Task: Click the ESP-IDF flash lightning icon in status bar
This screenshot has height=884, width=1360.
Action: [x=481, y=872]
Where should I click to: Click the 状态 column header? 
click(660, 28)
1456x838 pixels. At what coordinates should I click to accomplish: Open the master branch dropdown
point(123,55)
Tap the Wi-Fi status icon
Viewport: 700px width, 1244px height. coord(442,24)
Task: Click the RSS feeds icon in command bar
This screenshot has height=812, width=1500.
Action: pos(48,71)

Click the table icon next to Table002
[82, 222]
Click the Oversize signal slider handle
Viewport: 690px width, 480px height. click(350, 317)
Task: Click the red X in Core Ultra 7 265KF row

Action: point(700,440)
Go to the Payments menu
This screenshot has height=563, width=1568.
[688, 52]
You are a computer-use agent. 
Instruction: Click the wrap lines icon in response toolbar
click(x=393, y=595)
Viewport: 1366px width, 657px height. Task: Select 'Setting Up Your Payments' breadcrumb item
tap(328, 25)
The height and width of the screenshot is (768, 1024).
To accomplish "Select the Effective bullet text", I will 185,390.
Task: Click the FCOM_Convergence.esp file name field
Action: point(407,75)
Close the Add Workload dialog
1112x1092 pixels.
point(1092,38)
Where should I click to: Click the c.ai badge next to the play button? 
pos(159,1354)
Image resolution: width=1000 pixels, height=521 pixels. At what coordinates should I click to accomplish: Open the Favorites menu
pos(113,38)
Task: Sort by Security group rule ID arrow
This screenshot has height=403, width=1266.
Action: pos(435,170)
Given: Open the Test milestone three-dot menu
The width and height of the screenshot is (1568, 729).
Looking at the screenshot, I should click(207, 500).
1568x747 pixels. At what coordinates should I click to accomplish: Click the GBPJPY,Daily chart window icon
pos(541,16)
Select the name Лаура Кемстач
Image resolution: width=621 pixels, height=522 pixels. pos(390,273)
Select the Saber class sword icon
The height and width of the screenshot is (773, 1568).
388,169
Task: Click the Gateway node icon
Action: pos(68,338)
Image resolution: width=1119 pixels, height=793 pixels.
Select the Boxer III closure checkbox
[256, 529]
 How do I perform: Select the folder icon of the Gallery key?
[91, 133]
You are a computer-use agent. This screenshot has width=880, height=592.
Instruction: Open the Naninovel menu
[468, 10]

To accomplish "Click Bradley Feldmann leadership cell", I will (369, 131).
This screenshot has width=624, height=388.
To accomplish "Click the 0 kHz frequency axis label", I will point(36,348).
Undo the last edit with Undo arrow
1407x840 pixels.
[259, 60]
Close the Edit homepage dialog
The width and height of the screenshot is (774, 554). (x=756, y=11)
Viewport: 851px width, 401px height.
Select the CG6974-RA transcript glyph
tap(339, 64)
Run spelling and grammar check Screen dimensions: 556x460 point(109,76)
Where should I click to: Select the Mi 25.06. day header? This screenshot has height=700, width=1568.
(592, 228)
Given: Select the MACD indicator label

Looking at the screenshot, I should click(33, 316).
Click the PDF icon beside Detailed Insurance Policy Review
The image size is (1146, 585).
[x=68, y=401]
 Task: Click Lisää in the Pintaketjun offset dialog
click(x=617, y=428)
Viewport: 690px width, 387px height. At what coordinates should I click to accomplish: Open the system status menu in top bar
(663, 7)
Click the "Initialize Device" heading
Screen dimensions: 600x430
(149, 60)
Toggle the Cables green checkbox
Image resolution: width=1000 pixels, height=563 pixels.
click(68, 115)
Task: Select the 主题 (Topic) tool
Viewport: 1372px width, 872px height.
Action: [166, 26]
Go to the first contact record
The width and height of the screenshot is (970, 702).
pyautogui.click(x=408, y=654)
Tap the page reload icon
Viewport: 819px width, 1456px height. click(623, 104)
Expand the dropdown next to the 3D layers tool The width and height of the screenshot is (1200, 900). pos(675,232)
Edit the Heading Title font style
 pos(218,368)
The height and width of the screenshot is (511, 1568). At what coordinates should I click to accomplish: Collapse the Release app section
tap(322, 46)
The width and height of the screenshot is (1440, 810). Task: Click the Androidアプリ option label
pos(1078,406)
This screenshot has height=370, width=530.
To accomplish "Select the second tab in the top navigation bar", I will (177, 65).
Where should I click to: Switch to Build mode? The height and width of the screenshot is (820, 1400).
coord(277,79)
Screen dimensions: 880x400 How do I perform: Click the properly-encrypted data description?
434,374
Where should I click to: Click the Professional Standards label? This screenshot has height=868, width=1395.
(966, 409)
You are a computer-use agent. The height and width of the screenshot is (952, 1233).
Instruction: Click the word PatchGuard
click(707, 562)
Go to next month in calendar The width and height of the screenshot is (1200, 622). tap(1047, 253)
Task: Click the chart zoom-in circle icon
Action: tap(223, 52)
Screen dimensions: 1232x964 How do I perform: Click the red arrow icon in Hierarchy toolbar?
******************************
> _BRIEF_: Without altering a single word, write out the whole listing.

> _RESPONSE AREA_:
Task: Click the ESP-IDF flash lightning icon in status bar
This screenshot has height=884, width=1360.
Action: [x=481, y=872]
Where should I click to: Click the 状态 column header? 
click(660, 28)
1456x838 pixels. At what coordinates should I click to accomplish: Open the master branch dropdown
point(123,55)
Tap the Wi-Fi status icon
Viewport: 700px width, 1244px height. coord(442,24)
Task: Click the RSS feeds icon in command bar
This screenshot has height=812, width=1500.
Action: pos(48,71)

Click the table icon next to Table002
[82, 222]
Click the Oversize signal slider handle
Viewport: 690px width, 480px height. click(350, 317)
Task: Click the red X in Core Ultra 7 265KF row

Action: point(700,440)
Go to the Payments menu
This screenshot has height=563, width=1568.
[688, 52]
You are a computer-use agent. 
Instruction: Click the wrap lines icon in response toolbar
click(x=393, y=595)
Viewport: 1366px width, 657px height. Task: Select 'Setting Up Your Payments' breadcrumb item
tap(328, 25)
The height and width of the screenshot is (768, 1024).
To accomplish "Select the Effective bullet text", I will 185,390.
Task: Click the FCOM_Convergence.esp file name field
Action: point(407,75)
Close the Add Workload dialog
1112x1092 pixels.
point(1092,38)
Where should I click to: Click the c.ai badge next to the play button? 
pos(159,1354)
Image resolution: width=1000 pixels, height=521 pixels. At what coordinates should I click to accomplish: Open the Favorites menu
pos(113,38)
Task: Sort by Security group rule ID arrow
This screenshot has height=403, width=1266.
Action: pos(435,170)
Given: Open the Test milestone three-dot menu
The width and height of the screenshot is (1568, 729).
Looking at the screenshot, I should click(207, 500).
1568x747 pixels. At what coordinates should I click to accomplish: Click the GBPJPY,Daily chart window icon
pos(541,16)
Select the name Лаура Кемстач
Image resolution: width=621 pixels, height=522 pixels. pos(390,273)
Select the Saber class sword icon
The height and width of the screenshot is (773, 1568).
388,169
Task: Click the Gateway node icon
Action: pos(68,338)
Image resolution: width=1119 pixels, height=793 pixels.
Select the Boxer III closure checkbox
[256, 529]
 How do I perform: Select the folder icon of the Gallery key?
[91, 133]
You are a computer-use agent. This screenshot has width=880, height=592.
Instruction: Open the Naninovel menu
[468, 10]

To accomplish "Click Bradley Feldmann leadership cell", I will (369, 131).
This screenshot has width=624, height=388.
To accomplish "Click the 0 kHz frequency axis label", I will point(36,348).
Undo the last edit with Undo arrow
1407x840 pixels.
[259, 60]
Close the Edit homepage dialog
The width and height of the screenshot is (774, 554). (x=756, y=11)
Viewport: 851px width, 401px height.
Select the CG6974-RA transcript glyph
tap(339, 64)
Run spelling and grammar check Screen dimensions: 556x460 point(109,76)
Where should I click to: Select the Mi 25.06. day header? This screenshot has height=700, width=1568.
(592, 228)
Given: Select the MACD indicator label

Looking at the screenshot, I should click(33, 316).
Click the PDF icon beside Detailed Insurance Policy Review
The image size is (1146, 585).
[x=68, y=401]
 Task: Click Lisää in the Pintaketjun offset dialog
click(x=617, y=428)
Viewport: 690px width, 387px height. At what coordinates should I click to accomplish: Open the system status menu in top bar
(663, 7)
Click the "Initialize Device" heading
Screen dimensions: 600x430
(149, 60)
Toggle the Cables green checkbox
Image resolution: width=1000 pixels, height=563 pixels.
click(68, 115)
Task: Select the 主题 (Topic) tool
Viewport: 1372px width, 872px height.
Action: [166, 26]
Go to the first contact record
The width and height of the screenshot is (970, 702).
pyautogui.click(x=408, y=654)
Tap the page reload icon
Viewport: 819px width, 1456px height. click(623, 104)
Expand the dropdown next to the 3D layers tool The width and height of the screenshot is (1200, 900). pos(675,232)
Edit the Heading Title font style
 pos(218,368)
The height and width of the screenshot is (511, 1568). At what coordinates should I click to accomplish: Collapse the Release app section
tap(322, 46)
The width and height of the screenshot is (1440, 810). Task: Click the Androidアプリ option label
pos(1078,406)
This screenshot has height=370, width=530.
To accomplish "Select the second tab in the top navigation bar", I will (177, 65).
Where should I click to: Switch to Build mode? The height and width of the screenshot is (820, 1400).
coord(277,79)
Screen dimensions: 880x400 How do I perform: Click the properly-encrypted data description?
434,374
Where should I click to: Click the Professional Standards label? This screenshot has height=868, width=1395.
(966, 409)
You are a computer-use agent. The height and width of the screenshot is (952, 1233).
Instruction: Click the word PatchGuard
click(707, 562)
Go to next month in calendar The width and height of the screenshot is (1200, 622). tap(1047, 253)
Task: Click the chart zoom-in circle icon
Action: tap(223, 52)
Screen dimensions: 1232x964 How do I perform: Click the red arrow icon in Hierarchy toolbar?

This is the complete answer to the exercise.